London, UK: Heart experts say that everyone should have their levels of lipoprotein (a) (Lp(a) measured routinely at least once in life, following research from one of the most populous EU countries, Poland, that shows how common high levels of Lp(a) are in the general population.
Credit: Prof. Maciej Banach
London, UK: Heart experts say that everyone should have their levels of lipoprotein (a) (Lp(a) measured routinely at least once in life, following research from one of the most populous EU countries, Poland, that shows how common high levels of Lp(a) are in the general population.
The findings come from several studies presented at the European Society of Cardiology (ESC) Congress taking place in London, UK, this week [1] and published in two journals: Progress in Cardiovascular Disease and Archives of Medical Sciences [2].
LP(a) is a parcel of fats (also known as lipids) and a protein (known as apolipoprotein(a)) that carries the fats around the body. Lp(a) is very sticky and high levels have been shown to lead to faster furring of the coronary arteries and may also participate in the development of blood clots. These can cause heart attacks, stroke, heart disease and other cardiovascular diseases. Lp(a) levels are determined by people’s genes, and sometimes by conditions such as kidney disease or underactive thyroid glands. People with premature myocardial infarction (heart attack) and familial hypercholesteremia (FH), an inherited condition that causes extremely high cholesterol levels, will have their Lp(a) levels measured more often, but this is not common for the rest of the population.
It is estimated that around 1.5 billion people worldwide have elevated Lp(a) levels, higher than 50 milligrams per one-tenth of a litre (mg/dL) of blood, but accurate estimates for most European countries are still lacking. In addition, little is known about factors and conditions that could increase the risk of high Lp(a), what drugs could interfere with it, its role in complications during pregnancy, and whether low Lp(a) levels might increase the risk of diabetes.
Now, results from studies of three groups of Polish patients show for the first time that Lp(a) levels were found in between 20-34% of people either receiving preventive care or being treated for diseases of the heart and blood vessels (cardiovascular disease, CVD). They also demonstrate that the prevalence depends on the patients’ initial risk for cardiovascular disease.
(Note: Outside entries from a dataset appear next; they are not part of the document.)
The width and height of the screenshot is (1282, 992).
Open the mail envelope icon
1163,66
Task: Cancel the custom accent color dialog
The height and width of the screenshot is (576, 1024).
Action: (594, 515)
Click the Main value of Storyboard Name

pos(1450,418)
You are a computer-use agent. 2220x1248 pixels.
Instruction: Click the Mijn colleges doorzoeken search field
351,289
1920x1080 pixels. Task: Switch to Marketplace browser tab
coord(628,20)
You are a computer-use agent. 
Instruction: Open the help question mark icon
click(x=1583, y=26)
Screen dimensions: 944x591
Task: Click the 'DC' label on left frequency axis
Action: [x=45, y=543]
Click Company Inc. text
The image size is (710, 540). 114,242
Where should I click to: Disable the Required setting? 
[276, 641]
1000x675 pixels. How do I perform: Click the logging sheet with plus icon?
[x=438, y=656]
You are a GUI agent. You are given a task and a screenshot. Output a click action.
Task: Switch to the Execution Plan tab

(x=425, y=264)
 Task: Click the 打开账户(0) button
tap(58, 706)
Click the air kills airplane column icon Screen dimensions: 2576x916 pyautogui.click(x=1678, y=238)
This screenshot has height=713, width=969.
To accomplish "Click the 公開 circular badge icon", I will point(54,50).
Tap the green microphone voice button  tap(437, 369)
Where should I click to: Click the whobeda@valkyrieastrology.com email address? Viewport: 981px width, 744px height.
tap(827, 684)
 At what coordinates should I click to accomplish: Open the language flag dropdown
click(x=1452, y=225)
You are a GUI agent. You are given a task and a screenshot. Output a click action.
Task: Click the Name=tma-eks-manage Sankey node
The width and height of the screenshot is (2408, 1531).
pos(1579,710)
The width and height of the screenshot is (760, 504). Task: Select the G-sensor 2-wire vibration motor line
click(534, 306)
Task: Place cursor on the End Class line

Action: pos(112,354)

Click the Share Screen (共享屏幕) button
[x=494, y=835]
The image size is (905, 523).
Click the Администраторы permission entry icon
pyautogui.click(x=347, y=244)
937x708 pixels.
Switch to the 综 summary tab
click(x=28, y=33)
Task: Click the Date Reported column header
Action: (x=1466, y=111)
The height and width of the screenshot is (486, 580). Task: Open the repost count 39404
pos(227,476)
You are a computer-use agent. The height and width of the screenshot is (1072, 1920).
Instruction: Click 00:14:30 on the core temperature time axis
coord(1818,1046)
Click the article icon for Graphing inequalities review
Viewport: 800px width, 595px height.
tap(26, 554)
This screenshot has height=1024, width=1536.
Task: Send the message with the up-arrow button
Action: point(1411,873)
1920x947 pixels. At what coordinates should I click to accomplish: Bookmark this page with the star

Maciej Banach, Professor of Cardiology at the Medical University of Lodz, Poland, told the ESC Congress: “These results show that Lp(a) is highly prevalent in Poland, which is the eighth most populous country in the EU. They suggest that Lp(a) should be measured more routinely than happens at present, because as many as six million adults may have high Lp(a) out of a population of approximately 38.5 million.
“This is especially important in Europe, particularly in Central and Eastern European countries, where people tend to have a high risk of cardiovascular diseases, even before any symptoms or events occur. This is due to unhealthy lifestyles that include smoking, lack of exercise, overweight and obesity, and the consumption of alcohol and junk food.”
In the first study, Prof. Banach and colleagues analysed data from 511 patients (53% were women) at the Polish Mother’s Memorial Hospital Research Institute – the PMMHRI-Lp(a) study. This registry was established in 2022, and the researchers aimed to understand patients’ characteristics, prevalence of high Lp(a) levels and its association with other CVD risk factors in people with a high or very high CVD risk who attended departments or clinics for cardiology, endocrinology, congenital heart diseases, diabetes and metabolic diseases.
“We found Lp(a) levels of 30 mg/dL or higher in 20% of patients, and levels of 50 mg/dL in 28% of patients. We noticed significant differences in elevated Lp(a) levels in patients with familial hypercholesterolaemia, and after heart attack and with thyroid diseases. These are groups in which we should be especially careful to measure Lp(a) levels. We did not see any differences in Lp(a) by sex or age. PCSK9 inhibitors were the only therapies associated with a significant reduction in Lp(a) levels of about 45%,” said Prof. Banach.
In the second study, the STAR-Lp(a) study – led by Associate Professor Michal Chudzik, of the Centre of Postgraduate Medical Education in Warsaw and Medical University of Lodz, Poland, the researchers analysed data from 553 patients (66% were women) with risk factors for CVD but who did not have established CVD. They underwent coronary computed tomographic angiography (CTA). The aim was to use the coronary artery calcium (CAC) score to assess the relationship between elevated Lp(a) levels and the risk of developing narrowed arteries (atherosclerosis).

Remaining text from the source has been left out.